August 30, 2015 - 9:00 PM
VANCOUVER - A promising young Argentinian ballerina is practicing dance moves in her bed just two weeks after suffering a severe head injury in British Columbia.
Lucila Munaretto, 21, stunned friends and family when she awoke from a coma last Tuesday and spoke to them for the first time since a rollerblading accident in North Vancouver.
"She opened her eyes, said hello and she just wanted to say thank you," said Pacific DanceArts rehearsal director Katie Bois.
Bois said Munaretto's mother and a close friend were in the room when she awoke. When Bois visited her that evening, the sound of her voice moved her to tears.
"It was just so happy, I couldn't do anything but cry," she said.
Munaretto, who is living and training in B.C., was rollerblading on a steep road on Aug. 13 when she missed a stop sign and struck a vehicle.
Bois said doctors have upgraded Munaretto's brain injury to moderate from severe and a surgeon has called the lack of nerve damage in her jaw a "miracle."
The dancer is still in a neurological critical care unit and won't be moved until her jaw recovers enough for her to eat on her own, said Bois.
She said Munaretto's family, who now live in Brazil, are not wealthy. She is in B.C. on a student working visa and outpatient care and rehabilitation costs will not be covered by insurance.
Pacific DanceArts and Coastal City Ballet have launched an online fundraising campaign to help cover the expenses, raising $38,000 so far.
A recorded message of Munaretto thanking her supporters can be heard on the GoFundMe campaign page.

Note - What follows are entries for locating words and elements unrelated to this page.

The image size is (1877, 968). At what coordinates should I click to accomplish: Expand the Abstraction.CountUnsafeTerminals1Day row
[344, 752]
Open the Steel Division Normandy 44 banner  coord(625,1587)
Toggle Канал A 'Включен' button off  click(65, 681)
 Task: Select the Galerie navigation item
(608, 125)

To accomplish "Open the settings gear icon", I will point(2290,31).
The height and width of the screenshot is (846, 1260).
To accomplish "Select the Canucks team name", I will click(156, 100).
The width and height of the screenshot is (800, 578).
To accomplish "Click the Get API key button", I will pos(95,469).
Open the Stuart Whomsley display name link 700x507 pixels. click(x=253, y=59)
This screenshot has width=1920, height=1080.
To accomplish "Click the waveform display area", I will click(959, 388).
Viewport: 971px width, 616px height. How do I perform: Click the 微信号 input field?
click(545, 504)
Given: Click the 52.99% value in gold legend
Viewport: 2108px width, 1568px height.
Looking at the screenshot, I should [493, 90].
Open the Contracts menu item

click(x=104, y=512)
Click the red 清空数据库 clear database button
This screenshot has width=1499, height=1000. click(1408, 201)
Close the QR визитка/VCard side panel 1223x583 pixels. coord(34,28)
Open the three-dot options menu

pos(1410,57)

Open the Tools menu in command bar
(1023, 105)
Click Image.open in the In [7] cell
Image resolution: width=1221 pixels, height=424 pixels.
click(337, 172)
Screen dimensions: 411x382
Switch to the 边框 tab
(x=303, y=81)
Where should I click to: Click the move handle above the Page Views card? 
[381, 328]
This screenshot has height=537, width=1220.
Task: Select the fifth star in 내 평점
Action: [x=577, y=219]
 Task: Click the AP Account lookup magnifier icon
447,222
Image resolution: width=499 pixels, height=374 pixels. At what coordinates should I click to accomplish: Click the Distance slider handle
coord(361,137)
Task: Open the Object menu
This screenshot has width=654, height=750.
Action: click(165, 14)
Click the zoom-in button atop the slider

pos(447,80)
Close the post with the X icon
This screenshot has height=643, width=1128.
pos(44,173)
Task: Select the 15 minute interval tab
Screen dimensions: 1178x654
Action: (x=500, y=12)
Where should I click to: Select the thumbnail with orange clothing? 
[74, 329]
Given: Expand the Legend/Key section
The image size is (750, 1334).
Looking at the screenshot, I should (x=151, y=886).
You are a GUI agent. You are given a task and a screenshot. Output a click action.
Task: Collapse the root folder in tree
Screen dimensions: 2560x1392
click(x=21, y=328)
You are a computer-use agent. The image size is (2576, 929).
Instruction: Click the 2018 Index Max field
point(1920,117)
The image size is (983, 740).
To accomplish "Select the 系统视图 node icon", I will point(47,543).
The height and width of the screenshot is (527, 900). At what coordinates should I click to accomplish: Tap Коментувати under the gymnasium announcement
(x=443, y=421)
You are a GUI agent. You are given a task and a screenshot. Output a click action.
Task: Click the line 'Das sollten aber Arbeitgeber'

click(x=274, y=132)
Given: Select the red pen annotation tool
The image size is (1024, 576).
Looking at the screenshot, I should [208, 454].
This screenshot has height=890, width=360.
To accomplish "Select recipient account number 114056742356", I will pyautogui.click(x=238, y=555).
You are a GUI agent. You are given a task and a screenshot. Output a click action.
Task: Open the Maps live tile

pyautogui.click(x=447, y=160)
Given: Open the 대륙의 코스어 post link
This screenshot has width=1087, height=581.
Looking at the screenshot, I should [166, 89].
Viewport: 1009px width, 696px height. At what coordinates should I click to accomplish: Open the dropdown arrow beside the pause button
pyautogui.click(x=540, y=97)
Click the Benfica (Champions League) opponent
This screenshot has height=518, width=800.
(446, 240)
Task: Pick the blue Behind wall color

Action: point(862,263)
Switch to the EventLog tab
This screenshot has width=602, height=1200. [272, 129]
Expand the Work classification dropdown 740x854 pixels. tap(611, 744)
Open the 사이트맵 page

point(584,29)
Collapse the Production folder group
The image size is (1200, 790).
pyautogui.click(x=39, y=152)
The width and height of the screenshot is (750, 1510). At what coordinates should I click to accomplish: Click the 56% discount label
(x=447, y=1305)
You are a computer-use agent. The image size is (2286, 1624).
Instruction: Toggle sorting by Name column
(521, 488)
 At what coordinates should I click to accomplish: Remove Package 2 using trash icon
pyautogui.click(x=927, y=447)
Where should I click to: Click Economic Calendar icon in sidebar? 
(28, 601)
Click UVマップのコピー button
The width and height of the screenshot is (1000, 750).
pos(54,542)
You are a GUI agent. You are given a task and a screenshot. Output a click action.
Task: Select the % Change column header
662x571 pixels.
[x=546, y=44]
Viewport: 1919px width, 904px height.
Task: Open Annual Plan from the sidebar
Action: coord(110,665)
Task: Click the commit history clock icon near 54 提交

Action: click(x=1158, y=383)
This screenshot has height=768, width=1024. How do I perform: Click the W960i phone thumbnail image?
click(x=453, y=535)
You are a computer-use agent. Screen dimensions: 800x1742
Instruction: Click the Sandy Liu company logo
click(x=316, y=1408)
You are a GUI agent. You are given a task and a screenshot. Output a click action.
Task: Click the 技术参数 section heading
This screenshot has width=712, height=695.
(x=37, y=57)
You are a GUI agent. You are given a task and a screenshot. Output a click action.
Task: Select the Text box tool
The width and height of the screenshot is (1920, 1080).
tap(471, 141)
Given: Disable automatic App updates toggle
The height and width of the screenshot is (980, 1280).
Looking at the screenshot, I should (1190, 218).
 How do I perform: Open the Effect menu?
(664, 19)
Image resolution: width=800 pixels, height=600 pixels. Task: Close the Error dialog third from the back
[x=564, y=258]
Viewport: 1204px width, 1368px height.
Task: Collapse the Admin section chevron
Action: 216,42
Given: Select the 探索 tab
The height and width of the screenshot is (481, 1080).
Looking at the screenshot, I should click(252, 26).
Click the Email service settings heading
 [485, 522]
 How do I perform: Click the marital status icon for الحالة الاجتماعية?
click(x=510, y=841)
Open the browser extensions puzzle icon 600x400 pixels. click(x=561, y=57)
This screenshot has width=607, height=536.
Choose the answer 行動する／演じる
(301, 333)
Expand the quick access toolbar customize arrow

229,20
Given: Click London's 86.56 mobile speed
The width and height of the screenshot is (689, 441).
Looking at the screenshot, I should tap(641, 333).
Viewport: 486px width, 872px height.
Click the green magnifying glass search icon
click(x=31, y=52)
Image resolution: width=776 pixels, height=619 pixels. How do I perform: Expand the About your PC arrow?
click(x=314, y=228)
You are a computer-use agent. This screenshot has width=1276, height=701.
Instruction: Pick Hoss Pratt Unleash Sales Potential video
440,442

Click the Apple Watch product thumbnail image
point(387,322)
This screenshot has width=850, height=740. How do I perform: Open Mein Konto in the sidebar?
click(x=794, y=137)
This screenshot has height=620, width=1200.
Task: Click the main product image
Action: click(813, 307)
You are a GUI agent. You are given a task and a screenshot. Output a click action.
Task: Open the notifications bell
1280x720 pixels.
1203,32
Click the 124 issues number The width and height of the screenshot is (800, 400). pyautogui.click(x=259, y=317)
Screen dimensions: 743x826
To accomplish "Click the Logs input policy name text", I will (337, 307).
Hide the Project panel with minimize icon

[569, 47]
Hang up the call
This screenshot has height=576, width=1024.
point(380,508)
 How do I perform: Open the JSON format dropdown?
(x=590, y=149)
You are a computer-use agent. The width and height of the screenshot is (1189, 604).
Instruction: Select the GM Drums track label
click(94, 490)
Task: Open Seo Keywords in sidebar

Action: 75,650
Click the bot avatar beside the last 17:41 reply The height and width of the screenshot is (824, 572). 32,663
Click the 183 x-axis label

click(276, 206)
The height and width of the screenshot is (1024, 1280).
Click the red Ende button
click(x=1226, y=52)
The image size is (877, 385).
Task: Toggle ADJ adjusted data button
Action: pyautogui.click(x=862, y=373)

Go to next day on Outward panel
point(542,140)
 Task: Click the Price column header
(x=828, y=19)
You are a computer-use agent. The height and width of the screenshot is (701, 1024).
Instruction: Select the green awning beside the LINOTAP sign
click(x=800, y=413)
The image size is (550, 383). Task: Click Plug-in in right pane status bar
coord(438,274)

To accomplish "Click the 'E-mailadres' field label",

The talented young dancer came to Vancouver on a scholarship in the fall of 2012. Recently, she played a stepsister in a production of "Cinderella," where she stole the show, said Bois.
She added Munaretto constantly talks about dancing and is even practicing steps in her bed as much as she can — pointing her toes and stretching her legs above her head —despite having a broken pelvis.
It looks more and more likely every day that Munaretto will dance again, said Bois.
"She asks to do the most ridiculous ballet steps in her bed. We're like, 'No, Lucila, you can't do that yet. Just wait. I know you want to get up.'
"But also she says to the doctors she has to get strong as fast as possible, because she has to dance."